Comme vous l’avait indiqué Mr Brossat nous avons demandé à M. Chemetoff d’étudier le fractionnement des surfaces commerciales ceci afin de permettre d’autres possibilités qu’une moyenne surface alimentaire .
Cet exercice est rendu difficile car  comme vous l’ avez constaté il y a des différences de niveaux importantes d’une part et d’autre part, il convient de veiller à ce que les surfaces créées soient commercialement viables c’est à dire qu’elles disposent de vitrines suffisantes.

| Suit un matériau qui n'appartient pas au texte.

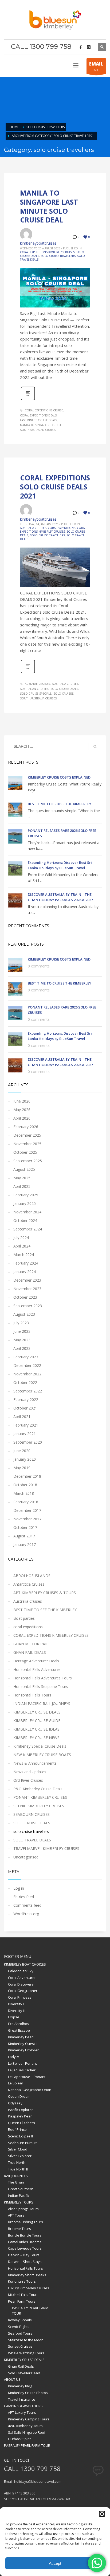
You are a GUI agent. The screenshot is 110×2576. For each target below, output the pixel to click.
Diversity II (16, 2004)
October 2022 (25, 1382)
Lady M (13, 2056)
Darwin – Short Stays (25, 2261)
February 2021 (25, 1425)
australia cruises (65, 684)
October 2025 (25, 1152)
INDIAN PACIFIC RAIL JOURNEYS (41, 1703)
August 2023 (24, 1314)
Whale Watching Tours (26, 2353)
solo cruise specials (35, 693)
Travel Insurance (21, 2399)
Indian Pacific (18, 2195)
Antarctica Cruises (28, 1584)
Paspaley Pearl (20, 2116)
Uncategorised (25, 1857)
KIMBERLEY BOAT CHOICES (25, 1964)
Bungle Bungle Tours (24, 2235)
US (96, 66)
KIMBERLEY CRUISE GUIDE (36, 1720)
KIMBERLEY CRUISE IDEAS (36, 1729)
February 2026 (25, 1126)
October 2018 (25, 1484)
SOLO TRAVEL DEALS (32, 1839)
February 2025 (25, 1194)
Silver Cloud (17, 2149)
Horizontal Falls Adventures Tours (42, 1677)
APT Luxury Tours (22, 2412)
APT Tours (16, 2215)
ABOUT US (12, 2379)
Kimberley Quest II (22, 2043)
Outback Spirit (19, 2438)
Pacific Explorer (20, 2109)
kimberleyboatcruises (38, 243)
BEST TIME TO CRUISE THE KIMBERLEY (59, 803)
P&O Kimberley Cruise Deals (37, 1788)
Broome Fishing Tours (25, 2221)
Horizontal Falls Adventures (37, 1669)
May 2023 (21, 1339)
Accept (55, 2563)
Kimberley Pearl (21, 2037)
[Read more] (28, 399)
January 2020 (24, 1459)
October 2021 (25, 1408)
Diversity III (16, 2010)
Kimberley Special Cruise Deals (39, 1746)
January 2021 (24, 1433)
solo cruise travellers (58, 256)
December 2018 (27, 1476)
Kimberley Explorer (23, 2050)
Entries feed (23, 1896)
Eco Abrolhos (18, 2023)
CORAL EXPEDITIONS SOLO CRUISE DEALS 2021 (55, 487)
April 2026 (21, 1118)
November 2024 (27, 1211)
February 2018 (25, 1501)
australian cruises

Nous nous sommes bien sûr assurés que l’avancement du chantier ne compromettrait pas la mise ne œuvre des propositions de l’architecte .
En ce qui concerne le choix des commerces il conviendra de se concerter le moment venu, en recherchant un consensus le plus large possible, sachant que je ne peux totalement ignorer les paramètres économiques qui ont été retenus lors du montage de ce projet.
Je me permets de vous rappeler que Paris Habitat est un organisme HLM  à but non lucratif et que les excédents qu’il peut dégager de ses activités annexes ( dont celles de gestion de locaux commerciaux ) sont intégralement affectés au bénéfice de son patrimoine ou à la réalisation de nouveaux logements sociaux.